コラム

2011年06月『P.S. Woman』

 初夏である。店先などで活けられたショウブの花を見かけることがある。ショウブという花は太陽の下よりも雨の中で薫り立つ、という話を聞いたことがあるが、雨の多いこの季節にショウブの花を見かけるとなんとなく病院で働く女性職員たちの姿を重ねてしまう。

 いまや女性が働くのなんて当たり前の時代で。結婚・出産後も職場に戻ってバリバリやっている人がたくさんいる。自分の仕事に誇りを持って、仕事と恋愛なら迷わず仕事と応える人も多いだろう。この社会、女性なくしてはまわっていかない。そして私達の職場も女性の皆さんの大活躍によって支えられていることはもはや否定の仕様がない。

 病院において最大の組織は看護部である。これは人数的にも実質的にもその通りで、入院において一番患者さんと一緒にいて一番患者さんを見ていて患者さんをしっているのは看護師さんだ。外来においても、訪問看護やデイケアで看護師さんはドクターよりもはるかに多くの時間を患者さんとス過ごしている。最近は男性の看護師さんも増えてきているが、やはりまだまだ女性が大多数なのが現実である。また看護助手さんにも女性は多い。男性かおまけの力仕事もこなしてくれている。
 そして心の医療には欠かせない存在・精神保健福祉士にも女性は多い。デイケアや訪問看護にも参加し、入退院の調整や様々な書類手続きまでその活躍の場面は多い。
 まだまだいるぞ。作業療法士さんに薬剤師さん、栄養士さんに調理委員さん、心理士さんに清掃員さんと病院にはあらゆる部署に女性がいて、それぞれの役割を担っている。これはうかうかしてると男たちの居場所がなくなっちゃうぞ。いや、すでにそうなりつつあるかも。そのうち女医さんだって続々登場するかもしれないし。

 あれ?忘れてない?
 わかっていますぜ、女性が活躍しているもう1つの部署、それは事務所です。受付は病院の顔、訪れる患者さんやご家族に対応したり、お会計を精算したり、物品購入にスケジュール管理と様々な業務を担ってくれている。そんな忙しい仕事の最中に彼女たちはお茶を入れてくれる、笑顔をくれる、華やかさをくれる。癒しをくれる、いじめてくれる・・・あ、こりゃ失敬。いつも本当にありがとう。

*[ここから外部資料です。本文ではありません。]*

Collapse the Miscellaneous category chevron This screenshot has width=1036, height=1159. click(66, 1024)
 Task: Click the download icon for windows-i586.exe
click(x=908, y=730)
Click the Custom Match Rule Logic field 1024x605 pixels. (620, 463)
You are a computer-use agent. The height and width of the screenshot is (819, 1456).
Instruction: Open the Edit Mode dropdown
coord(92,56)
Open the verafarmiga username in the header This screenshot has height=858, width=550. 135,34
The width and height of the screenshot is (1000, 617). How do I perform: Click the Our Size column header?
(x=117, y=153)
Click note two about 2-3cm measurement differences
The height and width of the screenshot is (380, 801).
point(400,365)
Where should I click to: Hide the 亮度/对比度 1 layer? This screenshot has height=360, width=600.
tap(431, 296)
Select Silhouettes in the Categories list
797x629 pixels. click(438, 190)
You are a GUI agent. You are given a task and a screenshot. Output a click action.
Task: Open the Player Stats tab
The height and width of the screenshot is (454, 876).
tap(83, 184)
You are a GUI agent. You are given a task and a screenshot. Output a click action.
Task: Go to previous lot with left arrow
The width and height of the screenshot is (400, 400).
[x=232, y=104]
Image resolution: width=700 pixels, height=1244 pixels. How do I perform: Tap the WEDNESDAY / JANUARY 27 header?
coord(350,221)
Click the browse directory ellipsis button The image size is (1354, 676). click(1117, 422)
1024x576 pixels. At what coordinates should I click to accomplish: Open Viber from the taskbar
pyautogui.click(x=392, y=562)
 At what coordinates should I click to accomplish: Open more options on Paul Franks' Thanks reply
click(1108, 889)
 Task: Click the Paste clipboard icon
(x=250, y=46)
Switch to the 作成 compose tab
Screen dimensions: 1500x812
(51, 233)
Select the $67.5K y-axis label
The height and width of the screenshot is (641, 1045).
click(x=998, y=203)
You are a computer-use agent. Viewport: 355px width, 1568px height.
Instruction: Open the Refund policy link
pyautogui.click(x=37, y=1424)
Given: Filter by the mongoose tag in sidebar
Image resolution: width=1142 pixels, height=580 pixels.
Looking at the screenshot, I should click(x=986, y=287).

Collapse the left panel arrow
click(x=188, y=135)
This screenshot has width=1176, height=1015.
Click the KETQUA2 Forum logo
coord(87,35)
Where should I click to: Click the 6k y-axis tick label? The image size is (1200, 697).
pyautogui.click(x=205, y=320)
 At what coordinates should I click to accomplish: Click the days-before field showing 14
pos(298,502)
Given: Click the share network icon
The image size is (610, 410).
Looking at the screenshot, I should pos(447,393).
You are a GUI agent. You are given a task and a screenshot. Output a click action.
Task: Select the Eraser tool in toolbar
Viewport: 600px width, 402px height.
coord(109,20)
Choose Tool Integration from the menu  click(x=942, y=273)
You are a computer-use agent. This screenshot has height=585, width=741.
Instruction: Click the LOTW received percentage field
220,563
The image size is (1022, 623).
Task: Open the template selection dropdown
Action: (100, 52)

イメージ 医療に従事する女性は強い。血を見ても裸を見ても動じない女性なんて可愛げがないなんて思われる方もいるかもしれないが、病院の職員である限りは可愛さや弱さ、儚さなんて二の次だ。必要なのは強さ、そしてうわべではない本当の優しさ。時にはお化粧もオシャレもほっぽリだして泥まみれにならなくてはいけない。どんなアイドルより、モデルよりも、そんな時の彼女たちはとても美しいと思う。可愛いだけのお姫様なんて足元にも及ばない。

 病院というところには、いつも少なからず悲しみの雨が降っている。そんな中でひときわ薫り立つ彼女たち。その姿は艶やか精錬で麗しい。強く、優しく。たくましい存在。誇り高き医療従事者。

 追伸、あなたたちはまぎれもなく女性だ。